[Dataset entries]
——

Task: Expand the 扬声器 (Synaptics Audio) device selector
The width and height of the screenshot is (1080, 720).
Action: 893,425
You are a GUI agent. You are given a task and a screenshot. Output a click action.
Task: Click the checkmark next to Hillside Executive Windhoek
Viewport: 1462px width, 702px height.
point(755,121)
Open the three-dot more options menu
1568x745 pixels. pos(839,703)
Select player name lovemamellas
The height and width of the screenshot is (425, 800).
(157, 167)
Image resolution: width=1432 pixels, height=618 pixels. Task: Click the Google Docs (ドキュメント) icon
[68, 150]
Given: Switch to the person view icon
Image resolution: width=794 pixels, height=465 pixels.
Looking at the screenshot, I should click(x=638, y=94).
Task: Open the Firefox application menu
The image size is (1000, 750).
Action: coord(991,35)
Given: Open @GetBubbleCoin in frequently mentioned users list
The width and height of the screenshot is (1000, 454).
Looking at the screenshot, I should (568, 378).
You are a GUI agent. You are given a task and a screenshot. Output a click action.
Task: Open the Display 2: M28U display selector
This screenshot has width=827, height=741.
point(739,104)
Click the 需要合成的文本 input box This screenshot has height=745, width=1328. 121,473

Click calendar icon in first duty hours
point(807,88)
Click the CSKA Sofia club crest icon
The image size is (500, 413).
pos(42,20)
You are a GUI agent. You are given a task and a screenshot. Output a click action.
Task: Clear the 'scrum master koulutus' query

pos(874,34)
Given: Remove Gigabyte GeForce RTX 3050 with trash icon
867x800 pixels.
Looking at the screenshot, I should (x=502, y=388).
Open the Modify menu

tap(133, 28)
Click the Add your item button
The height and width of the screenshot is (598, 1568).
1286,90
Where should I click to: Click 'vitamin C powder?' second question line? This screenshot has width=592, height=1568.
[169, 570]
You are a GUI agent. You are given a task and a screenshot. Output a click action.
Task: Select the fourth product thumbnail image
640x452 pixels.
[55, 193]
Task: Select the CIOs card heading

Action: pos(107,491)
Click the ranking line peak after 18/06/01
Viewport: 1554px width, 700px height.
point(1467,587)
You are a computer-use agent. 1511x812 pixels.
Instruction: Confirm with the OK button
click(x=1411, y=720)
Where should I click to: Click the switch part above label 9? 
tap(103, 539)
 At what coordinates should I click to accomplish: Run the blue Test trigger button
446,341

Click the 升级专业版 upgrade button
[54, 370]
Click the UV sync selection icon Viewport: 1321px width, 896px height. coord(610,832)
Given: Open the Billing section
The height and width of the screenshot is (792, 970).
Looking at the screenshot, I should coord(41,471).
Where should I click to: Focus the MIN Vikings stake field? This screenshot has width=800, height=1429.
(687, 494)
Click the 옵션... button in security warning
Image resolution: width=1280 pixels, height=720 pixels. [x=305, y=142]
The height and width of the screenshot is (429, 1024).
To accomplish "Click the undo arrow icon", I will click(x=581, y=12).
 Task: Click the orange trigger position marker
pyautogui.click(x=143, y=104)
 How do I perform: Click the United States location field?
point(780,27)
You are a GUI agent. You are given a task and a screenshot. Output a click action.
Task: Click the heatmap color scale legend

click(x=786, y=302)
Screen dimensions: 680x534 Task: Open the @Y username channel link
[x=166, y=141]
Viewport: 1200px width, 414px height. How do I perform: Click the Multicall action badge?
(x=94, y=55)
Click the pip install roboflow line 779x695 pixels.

——

◆ **Instructions for the task**:
Give every entry again, exactly as it reads.

◆ **Response to the exercise**:
Task: Expand the 扬声器 (Synaptics Audio) device selector
The width and height of the screenshot is (1080, 720).
Action: 893,425
You are a GUI agent. You are given a task and a screenshot. Output a click action.
Task: Click the checkmark next to Hillside Executive Windhoek
Viewport: 1462px width, 702px height.
point(755,121)
Open the three-dot more options menu
1568x745 pixels. pos(839,703)
Select player name lovemamellas
The height and width of the screenshot is (425, 800).
(157, 167)
Image resolution: width=1432 pixels, height=618 pixels. Task: Click the Google Docs (ドキュメント) icon
[68, 150]
Given: Switch to the person view icon
Image resolution: width=794 pixels, height=465 pixels.
Looking at the screenshot, I should click(x=638, y=94).
Task: Open the Firefox application menu
The image size is (1000, 750).
Action: coord(991,35)
Given: Open @GetBubbleCoin in frequently mentioned users list
The width and height of the screenshot is (1000, 454).
Looking at the screenshot, I should (568, 378).
You are a GUI agent. You are given a task and a screenshot. Output a click action.
Task: Open the Display 2: M28U display selector
This screenshot has width=827, height=741.
point(739,104)
Click the 需要合成的文本 input box This screenshot has height=745, width=1328. 121,473

Click calendar icon in first duty hours
point(807,88)
Click the CSKA Sofia club crest icon
The image size is (500, 413).
pos(42,20)
You are a GUI agent. You are given a task and a screenshot. Output a click action.
Task: Clear the 'scrum master koulutus' query

pos(874,34)
Given: Remove Gigabyte GeForce RTX 3050 with trash icon
867x800 pixels.
Looking at the screenshot, I should (x=502, y=388).
Open the Modify menu

tap(133, 28)
Click the Add your item button
The height and width of the screenshot is (598, 1568).
1286,90
Where should I click to: Click 'vitamin C powder?' second question line? This screenshot has width=592, height=1568.
[169, 570]
You are a GUI agent. You are given a task and a screenshot. Output a click action.
Task: Select the fourth product thumbnail image
640x452 pixels.
[55, 193]
Task: Select the CIOs card heading

Action: pos(107,491)
Click the ranking line peak after 18/06/01
Viewport: 1554px width, 700px height.
point(1467,587)
You are a computer-use agent. 1511x812 pixels.
Instruction: Confirm with the OK button
click(x=1411, y=720)
Where should I click to: Click the switch part above label 9? 
tap(103, 539)
 At what coordinates should I click to accomplish: Run the blue Test trigger button
446,341

Click the 升级专业版 upgrade button
[54, 370]
Click the UV sync selection icon Viewport: 1321px width, 896px height. coord(610,832)
Given: Open the Billing section
The height and width of the screenshot is (792, 970).
Looking at the screenshot, I should coord(41,471).
Where should I click to: Focus the MIN Vikings stake field? This screenshot has width=800, height=1429.
(687, 494)
Click the 옵션... button in security warning
Image resolution: width=1280 pixels, height=720 pixels. [x=305, y=142]
The height and width of the screenshot is (429, 1024).
To accomplish "Click the undo arrow icon", I will click(x=581, y=12).
 Task: Click the orange trigger position marker
pyautogui.click(x=143, y=104)
 How do I perform: Click the United States location field?
point(780,27)
You are a GUI agent. You are given a task and a screenshot. Output a click action.
Task: Click the heatmap color scale legend

click(x=786, y=302)
Screen dimensions: 680x534 Task: Open the @Y username channel link
[x=166, y=141]
Viewport: 1200px width, 414px height. How do I perform: Click the Multicall action badge?
(x=94, y=55)
Click the pip install roboflow line 779x695 pixels.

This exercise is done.